Activity 1:
According to the text on heart-healthy eating, which bioactive phytonutrient does tomato provide?
Activity 2:
Rewrite the text on heart-healthy eating from "Sedentary lifestyle" up to and including "stress reducer too.", changing "stress reducer" to "mood lifter".

Text section:
When you doctor recommends that you “eat healthy foods,” what does that mean to you? I’ll tell you a few important criteria for heart-healthy food.

  • Eat more than 90% of your total food consumption as living whole foods. What are living whole foods? For example, a fresh strawberry is a whole food. A frozen strawberry is significantly less healthy but still counts. Strawberries baked into a pie have a lot less health value but still have some whole food components. But strawberry jam or syrup are not and have almost no health-promoting value. Therefore, foods grown or raised in nature are whole foods, and the more they get altered or processed the less whole food nutrition it has for you.
  • Eat more than half of all your food consumption as raw food such as fruits, vegetables, nuts/seeds, healthy oils, and grains that are sprouted or milled (but not baked into bread).
  • Take phytonutrient supplements/foods. I don’t recommend vitamins (synthetically created in a laboratory). However, phytonutrients from living whole foods, herbs, and spices are completely different somehow, and are proven 1 to lower heart disease. Take a look at this short list of foods and their bioactive phytonutrients known to significantly reduce oxidized LDL-C (oxidized LDL-cholesterol is what makes your cholesterol “sticky” to form atherosclerosis):

Foods and bioactive phytonutrients

  • Fish: Omega-3 fatty acids
  • Green leafy vegetables: Carotenoids
  • Citrus fruits: Vitamin C
  • Tomato: Lycopene
  • Extra virgin olive oil: Polyphenolics & oleic acid
  • Green tea: Tea polyphenols
  • Soy proteins: Genistein, daidzein, glyceitin
  • Dark chocolate: Flavonoid
  • Pomegranate: Polyphenols

Sedentary lifestyle

If you rarely exercise then I would ask, why not? Initiating an exercise routine for the non-athlete is by far the most difficult step. I liken it to making huge dietary changes: your brain simply does not enjoy it yet. And just like with a new healthy food, there has to be something you enjoy about exercise in order for you to continue doing it. If you have to, make it a social event or put music to it. Friends and music with exercise are like spices and sauces on healthy foods. Exercise can be a great stress reducer too.

Data provided:
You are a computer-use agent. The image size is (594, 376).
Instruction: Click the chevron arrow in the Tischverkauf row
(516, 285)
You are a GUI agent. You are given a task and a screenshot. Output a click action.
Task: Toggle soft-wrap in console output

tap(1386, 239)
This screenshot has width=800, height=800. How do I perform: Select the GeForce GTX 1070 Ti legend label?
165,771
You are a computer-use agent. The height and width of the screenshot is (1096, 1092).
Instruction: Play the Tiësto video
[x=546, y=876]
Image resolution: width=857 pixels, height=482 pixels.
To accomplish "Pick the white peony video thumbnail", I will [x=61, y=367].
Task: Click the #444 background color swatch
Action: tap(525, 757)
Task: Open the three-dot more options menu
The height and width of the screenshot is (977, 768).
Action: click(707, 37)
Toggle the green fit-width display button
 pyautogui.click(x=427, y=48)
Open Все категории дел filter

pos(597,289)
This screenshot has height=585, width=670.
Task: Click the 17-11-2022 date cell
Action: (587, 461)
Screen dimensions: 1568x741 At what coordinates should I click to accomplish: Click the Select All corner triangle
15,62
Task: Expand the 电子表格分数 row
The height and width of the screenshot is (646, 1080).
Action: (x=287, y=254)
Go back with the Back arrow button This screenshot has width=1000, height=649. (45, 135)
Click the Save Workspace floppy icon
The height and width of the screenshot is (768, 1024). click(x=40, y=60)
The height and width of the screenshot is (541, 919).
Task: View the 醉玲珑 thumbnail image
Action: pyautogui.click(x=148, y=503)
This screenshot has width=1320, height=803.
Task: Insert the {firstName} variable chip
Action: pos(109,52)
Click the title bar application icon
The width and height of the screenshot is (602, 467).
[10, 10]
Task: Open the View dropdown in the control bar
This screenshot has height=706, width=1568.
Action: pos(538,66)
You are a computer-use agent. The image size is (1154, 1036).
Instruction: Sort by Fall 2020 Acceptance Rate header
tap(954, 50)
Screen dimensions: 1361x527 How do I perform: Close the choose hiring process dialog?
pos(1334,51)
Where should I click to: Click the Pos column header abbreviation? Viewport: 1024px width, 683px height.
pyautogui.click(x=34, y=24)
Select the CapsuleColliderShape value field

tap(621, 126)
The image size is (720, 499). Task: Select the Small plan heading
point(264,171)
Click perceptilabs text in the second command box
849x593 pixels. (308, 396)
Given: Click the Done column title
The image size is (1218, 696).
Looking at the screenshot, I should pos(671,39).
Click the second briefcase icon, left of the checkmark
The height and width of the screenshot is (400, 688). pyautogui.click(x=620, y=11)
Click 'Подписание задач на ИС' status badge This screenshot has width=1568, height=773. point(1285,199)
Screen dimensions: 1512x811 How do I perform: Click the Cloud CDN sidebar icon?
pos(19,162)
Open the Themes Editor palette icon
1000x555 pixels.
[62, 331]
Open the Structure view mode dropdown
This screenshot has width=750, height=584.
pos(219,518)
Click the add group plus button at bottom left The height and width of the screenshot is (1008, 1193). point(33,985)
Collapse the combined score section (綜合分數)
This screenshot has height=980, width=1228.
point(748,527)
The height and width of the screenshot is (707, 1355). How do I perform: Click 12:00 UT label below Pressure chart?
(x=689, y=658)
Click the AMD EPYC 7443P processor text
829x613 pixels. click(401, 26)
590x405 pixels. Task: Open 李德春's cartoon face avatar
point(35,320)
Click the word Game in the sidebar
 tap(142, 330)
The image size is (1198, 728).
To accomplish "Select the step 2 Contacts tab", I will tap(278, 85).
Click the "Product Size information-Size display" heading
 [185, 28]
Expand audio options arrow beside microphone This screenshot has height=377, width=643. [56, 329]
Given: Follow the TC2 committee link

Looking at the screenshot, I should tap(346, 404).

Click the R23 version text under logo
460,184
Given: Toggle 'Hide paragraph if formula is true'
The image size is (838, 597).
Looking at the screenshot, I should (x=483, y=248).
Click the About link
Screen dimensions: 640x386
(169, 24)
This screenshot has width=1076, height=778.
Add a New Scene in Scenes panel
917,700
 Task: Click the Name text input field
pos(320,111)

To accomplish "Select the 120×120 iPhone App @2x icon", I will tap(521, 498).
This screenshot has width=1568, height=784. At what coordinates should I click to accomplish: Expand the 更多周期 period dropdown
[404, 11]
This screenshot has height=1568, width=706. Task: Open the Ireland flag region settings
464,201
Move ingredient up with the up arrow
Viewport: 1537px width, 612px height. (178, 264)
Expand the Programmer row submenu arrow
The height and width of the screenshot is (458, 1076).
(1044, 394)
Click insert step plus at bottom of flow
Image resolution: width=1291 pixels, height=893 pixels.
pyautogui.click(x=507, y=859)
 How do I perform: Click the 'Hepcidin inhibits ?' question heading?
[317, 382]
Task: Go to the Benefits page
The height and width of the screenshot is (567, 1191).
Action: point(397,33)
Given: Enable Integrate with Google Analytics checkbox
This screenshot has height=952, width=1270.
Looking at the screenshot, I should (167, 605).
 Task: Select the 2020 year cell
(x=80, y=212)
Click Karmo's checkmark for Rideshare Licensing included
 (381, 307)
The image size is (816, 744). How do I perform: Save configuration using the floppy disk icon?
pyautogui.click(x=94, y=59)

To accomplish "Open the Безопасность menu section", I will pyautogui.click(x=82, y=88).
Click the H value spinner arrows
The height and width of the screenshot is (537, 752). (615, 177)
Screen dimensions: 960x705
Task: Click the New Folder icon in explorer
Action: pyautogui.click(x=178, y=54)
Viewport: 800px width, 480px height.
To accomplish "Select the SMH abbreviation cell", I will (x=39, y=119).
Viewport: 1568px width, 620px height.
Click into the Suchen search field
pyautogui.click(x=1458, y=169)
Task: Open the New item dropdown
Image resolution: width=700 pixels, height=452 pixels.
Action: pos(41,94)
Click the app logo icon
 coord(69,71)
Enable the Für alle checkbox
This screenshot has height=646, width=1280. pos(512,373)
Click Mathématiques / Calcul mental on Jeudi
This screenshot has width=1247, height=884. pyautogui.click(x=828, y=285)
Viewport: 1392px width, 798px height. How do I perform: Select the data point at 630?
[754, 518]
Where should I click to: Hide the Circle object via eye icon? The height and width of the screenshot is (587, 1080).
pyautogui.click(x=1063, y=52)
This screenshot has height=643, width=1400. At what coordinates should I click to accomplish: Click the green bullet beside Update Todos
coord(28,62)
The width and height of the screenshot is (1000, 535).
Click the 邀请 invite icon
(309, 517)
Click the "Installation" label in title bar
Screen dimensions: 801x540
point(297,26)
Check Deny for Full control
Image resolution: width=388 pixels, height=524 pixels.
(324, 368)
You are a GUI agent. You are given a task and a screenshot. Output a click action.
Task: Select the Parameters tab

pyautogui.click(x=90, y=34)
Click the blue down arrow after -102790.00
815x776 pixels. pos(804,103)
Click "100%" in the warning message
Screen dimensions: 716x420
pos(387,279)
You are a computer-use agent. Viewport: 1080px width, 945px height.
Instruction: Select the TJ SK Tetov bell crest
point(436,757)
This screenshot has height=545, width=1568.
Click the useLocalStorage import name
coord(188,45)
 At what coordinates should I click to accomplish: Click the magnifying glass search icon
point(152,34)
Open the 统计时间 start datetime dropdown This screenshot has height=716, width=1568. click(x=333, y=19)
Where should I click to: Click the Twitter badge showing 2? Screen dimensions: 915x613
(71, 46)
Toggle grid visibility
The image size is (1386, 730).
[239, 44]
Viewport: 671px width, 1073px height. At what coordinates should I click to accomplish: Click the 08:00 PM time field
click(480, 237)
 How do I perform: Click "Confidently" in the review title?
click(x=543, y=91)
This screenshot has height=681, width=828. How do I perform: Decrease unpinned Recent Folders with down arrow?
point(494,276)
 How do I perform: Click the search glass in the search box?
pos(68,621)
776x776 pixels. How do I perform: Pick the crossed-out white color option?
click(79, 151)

Answer box 1:
Lycopene

Answer box 2:
Sedentary lifestyle

If you rarely exercise then I would ask, why not? Initiating an exercise routine for the non-athlete is by far the most difficult step. I liken it to making huge dietary changes: your brain simply does not enjoy it yet. And just like with a new healthy food, there has to be something you enjoy about exercise in order for you to continue doing it. If you have to, make it a social event or put music to it. Friends and music with exercise are like spices and sauces on healthy foods. Exercise can be a great mood lifter too.